START STUDY TEXT

Wednesday, June 29, 2005

Memories Make Us Who We Are: But Are Some Memories Worth Having?

"How happy is the blameless Vestal's lot! The world forgetting, by the world forgot. Eternal sunshine of the spotless mind! Each pray'r accepted, and each wish resign'd."
- Alexander Pope


I watched a strange and bizarre but strangely stimulating movie the other night. It was called Eternal Sunshine of the Spotless Mind. I'm not sure how I felt about it. The premise - and I'm not ruining anything here - is that there is a company that will erase your memories of people, especially relationships. Especially painful relationships.

It got me thinking a lot.

If you could erase the memory of something or someone, would you do it? Would your life be better? Would you be more healed? More whole? What if you had a really ugly relationship that still kind of hurts? Would you be better off if you had no memory of that?

There are certainly things I've seen and experiences I've had that I wish I wouldn't remember. I tend to remember them at exactly the wrong moment and exactly the wrong time - like when I'm trying to pray. Part of me wishes I've never ingested those things, seen those things, done those things.

Some of you might know exactly what I'm talking about.

I guess, in a way, the kind of process the movie was adovcating is a shortcut. The healthy way would be to do the hard work with the help of God. This means that God could eventually take a horrible thing, and transform it into something that you can use later in life, maybe even to help others. The Apostle Paul writes, "Death where is your victory? Death, where is your sting?" If God can take away the sting of death with his power and love, then surely my bad relationship is a fair candidate.

It'd just be easier to simply erase the memory.

But easier isn't necessarily better.

One more thought. There's a scene in particular that affected me. Whenever a "patient" goes to get their memory erased, the company makes a cassette tape of the patient explaining their thoughts about why they're erasing the memory. At the end of the movie, Jim Carrey listens to Kate Winslet's thoughts about him. And she says some really hurtful stuff.

I started thinking about my thoughts. If they were transcribed, and the people I know and think about read them, would they bring pain?

What kind of thoughts am I thinking about my best friends? My wife? Are they fair? Am I feasting on destructive thoughts? Is the way that I think about others similiar to the way that Jesus Himself thinks about them?

And if not, why?

1 Comments:

Anonymous Anonymous said...

Really? I was under the impression that the movie led you to believe in the importance, or memories, even the hard ones. Not only were some precious despite the pain, and not worth giving up (explaining how frantically he tried to hold on to them and escape when they were being erased) but without memories, people keep making the same mistakes over and over, rather than learning from them and making better choices in the future. (the repeating meeting and falling out until they learned from the tapes why they didn't work out, before they tried again)of course, my sister and I were in disagreement between whether or not they met and fell out with each other several times and we erased a time or two...that could change things. Just my impression.

END STUDY TEXT
START DATA EXCERPTS

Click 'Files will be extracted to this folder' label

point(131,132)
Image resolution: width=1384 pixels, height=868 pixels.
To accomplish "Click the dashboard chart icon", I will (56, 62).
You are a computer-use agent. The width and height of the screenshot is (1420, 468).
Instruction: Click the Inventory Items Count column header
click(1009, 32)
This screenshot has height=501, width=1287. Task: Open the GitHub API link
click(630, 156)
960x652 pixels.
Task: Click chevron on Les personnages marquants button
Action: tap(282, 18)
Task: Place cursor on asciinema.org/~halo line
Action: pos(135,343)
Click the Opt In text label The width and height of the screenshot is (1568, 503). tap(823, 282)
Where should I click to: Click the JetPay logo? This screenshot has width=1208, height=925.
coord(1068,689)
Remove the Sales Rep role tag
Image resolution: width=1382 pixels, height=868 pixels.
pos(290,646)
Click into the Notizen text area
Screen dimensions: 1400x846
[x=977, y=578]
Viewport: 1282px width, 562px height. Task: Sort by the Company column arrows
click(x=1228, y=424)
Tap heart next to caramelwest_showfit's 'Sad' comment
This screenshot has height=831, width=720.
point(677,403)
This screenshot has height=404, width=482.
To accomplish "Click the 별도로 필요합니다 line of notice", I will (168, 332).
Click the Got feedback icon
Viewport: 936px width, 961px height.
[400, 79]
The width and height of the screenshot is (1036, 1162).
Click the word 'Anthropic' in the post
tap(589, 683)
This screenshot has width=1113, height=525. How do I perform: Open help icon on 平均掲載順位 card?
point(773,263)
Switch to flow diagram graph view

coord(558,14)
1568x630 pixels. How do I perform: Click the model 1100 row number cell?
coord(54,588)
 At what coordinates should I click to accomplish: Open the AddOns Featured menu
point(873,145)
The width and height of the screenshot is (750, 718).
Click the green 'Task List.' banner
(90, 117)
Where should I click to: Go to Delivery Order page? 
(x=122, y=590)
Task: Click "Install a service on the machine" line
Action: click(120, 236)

END DATA EXCERPTS

» WHAT IS BEING ASKED: Write out the part of the post about erasing memories starting at "Memories Make Us" and ending at "thinking a lot.", word for word.

» WRITTEN RESPONSE:
Memories Make Us Who We Are: But Are Some Memories Worth Having?

"How happy is the blameless Vestal's lot! The world forgetting, by the world forgot. Eternal sunshine of the spotless mind! Each pray'r accepted, and each wish resign'd."
- Alexander Pope


I watched a strange and bizarre but strangely stimulating movie the other night. It was called Eternal Sunshine of the Spotless Mind. I'm not sure how I felt about it. The premise - and I'm not ruining anything here - is that there is a company that will erase your memories of people, especially relationships. Especially painful relationships.

It got me thinking a lot.